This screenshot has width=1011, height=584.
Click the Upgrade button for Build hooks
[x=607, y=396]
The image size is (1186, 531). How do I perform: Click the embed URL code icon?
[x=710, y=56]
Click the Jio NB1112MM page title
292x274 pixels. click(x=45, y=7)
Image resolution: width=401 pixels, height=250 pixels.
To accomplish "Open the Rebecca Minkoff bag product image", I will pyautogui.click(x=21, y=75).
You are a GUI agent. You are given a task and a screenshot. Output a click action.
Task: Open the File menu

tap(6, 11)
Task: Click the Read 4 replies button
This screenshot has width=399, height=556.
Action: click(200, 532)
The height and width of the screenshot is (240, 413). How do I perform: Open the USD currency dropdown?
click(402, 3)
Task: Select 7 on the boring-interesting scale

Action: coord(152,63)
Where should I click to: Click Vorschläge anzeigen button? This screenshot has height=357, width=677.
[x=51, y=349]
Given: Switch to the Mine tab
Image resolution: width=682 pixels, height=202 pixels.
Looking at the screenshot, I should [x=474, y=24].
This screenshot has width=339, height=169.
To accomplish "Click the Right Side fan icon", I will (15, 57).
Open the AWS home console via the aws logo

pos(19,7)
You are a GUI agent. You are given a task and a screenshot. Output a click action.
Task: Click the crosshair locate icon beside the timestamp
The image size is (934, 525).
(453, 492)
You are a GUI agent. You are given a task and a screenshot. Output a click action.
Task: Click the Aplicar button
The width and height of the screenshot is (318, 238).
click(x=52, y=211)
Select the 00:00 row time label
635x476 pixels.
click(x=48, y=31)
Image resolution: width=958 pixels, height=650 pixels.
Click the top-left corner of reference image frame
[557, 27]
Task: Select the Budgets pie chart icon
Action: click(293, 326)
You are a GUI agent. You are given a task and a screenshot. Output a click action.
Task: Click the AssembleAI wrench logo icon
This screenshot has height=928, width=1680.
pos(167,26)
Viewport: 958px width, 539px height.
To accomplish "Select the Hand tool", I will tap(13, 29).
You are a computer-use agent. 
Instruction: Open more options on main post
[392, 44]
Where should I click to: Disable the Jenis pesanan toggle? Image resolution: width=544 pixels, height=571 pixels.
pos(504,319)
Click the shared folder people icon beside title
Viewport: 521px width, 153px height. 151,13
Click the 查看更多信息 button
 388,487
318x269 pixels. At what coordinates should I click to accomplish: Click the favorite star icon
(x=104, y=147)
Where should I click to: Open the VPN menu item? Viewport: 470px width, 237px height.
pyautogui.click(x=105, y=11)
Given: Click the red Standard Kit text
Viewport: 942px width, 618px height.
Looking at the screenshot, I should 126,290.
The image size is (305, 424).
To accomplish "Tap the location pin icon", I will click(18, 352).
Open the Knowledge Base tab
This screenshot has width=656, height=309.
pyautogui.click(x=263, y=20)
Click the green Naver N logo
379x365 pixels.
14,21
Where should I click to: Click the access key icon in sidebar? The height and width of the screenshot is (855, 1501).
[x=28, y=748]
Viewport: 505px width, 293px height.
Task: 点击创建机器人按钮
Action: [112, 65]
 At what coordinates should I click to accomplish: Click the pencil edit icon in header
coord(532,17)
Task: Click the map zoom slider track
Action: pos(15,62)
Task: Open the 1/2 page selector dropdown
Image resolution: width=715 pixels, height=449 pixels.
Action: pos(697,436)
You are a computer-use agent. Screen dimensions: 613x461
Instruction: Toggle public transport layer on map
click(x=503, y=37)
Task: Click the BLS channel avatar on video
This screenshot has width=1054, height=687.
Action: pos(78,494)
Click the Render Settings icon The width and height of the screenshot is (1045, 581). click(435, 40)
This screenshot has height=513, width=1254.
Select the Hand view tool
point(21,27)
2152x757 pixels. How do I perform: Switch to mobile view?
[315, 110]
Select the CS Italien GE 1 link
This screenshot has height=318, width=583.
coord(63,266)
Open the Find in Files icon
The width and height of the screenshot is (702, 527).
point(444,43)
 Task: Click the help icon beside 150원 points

----

Copy verbatim the lines of the material starting at the line containing "318x269 pixels. At" and ending at the line containing "Action: pos(78,494)", both included.

318x269 pixels. At what coordinates should I click to accomplish: Click the favorite star icon
(x=104, y=147)
Where should I click to: Open the VPN menu item? Viewport: 470px width, 237px height.
pyautogui.click(x=105, y=11)
Given: Click the red Standard Kit text
Viewport: 942px width, 618px height.
Looking at the screenshot, I should 126,290.
The image size is (305, 424).
To accomplish "Tap the location pin icon", I will click(18, 352).
Open the Knowledge Base tab
This screenshot has width=656, height=309.
pyautogui.click(x=263, y=20)
Click the green Naver N logo
379x365 pixels.
14,21
Where should I click to: Click the access key icon in sidebar? The height and width of the screenshot is (855, 1501).
[x=28, y=748]
Viewport: 505px width, 293px height.
Task: 点击创建机器人按钮
Action: [112, 65]
 At what coordinates should I click to accomplish: Click the pencil edit icon in header
coord(532,17)
Task: Click the map zoom slider track
Action: pos(15,62)
Task: Open the 1/2 page selector dropdown
Image resolution: width=715 pixels, height=449 pixels.
Action: pos(697,436)
You are a computer-use agent. Screen dimensions: 613x461
Instruction: Toggle public transport layer on map
click(x=503, y=37)
Task: Click the BLS channel avatar on video
This screenshot has width=1054, height=687.
Action: pos(78,494)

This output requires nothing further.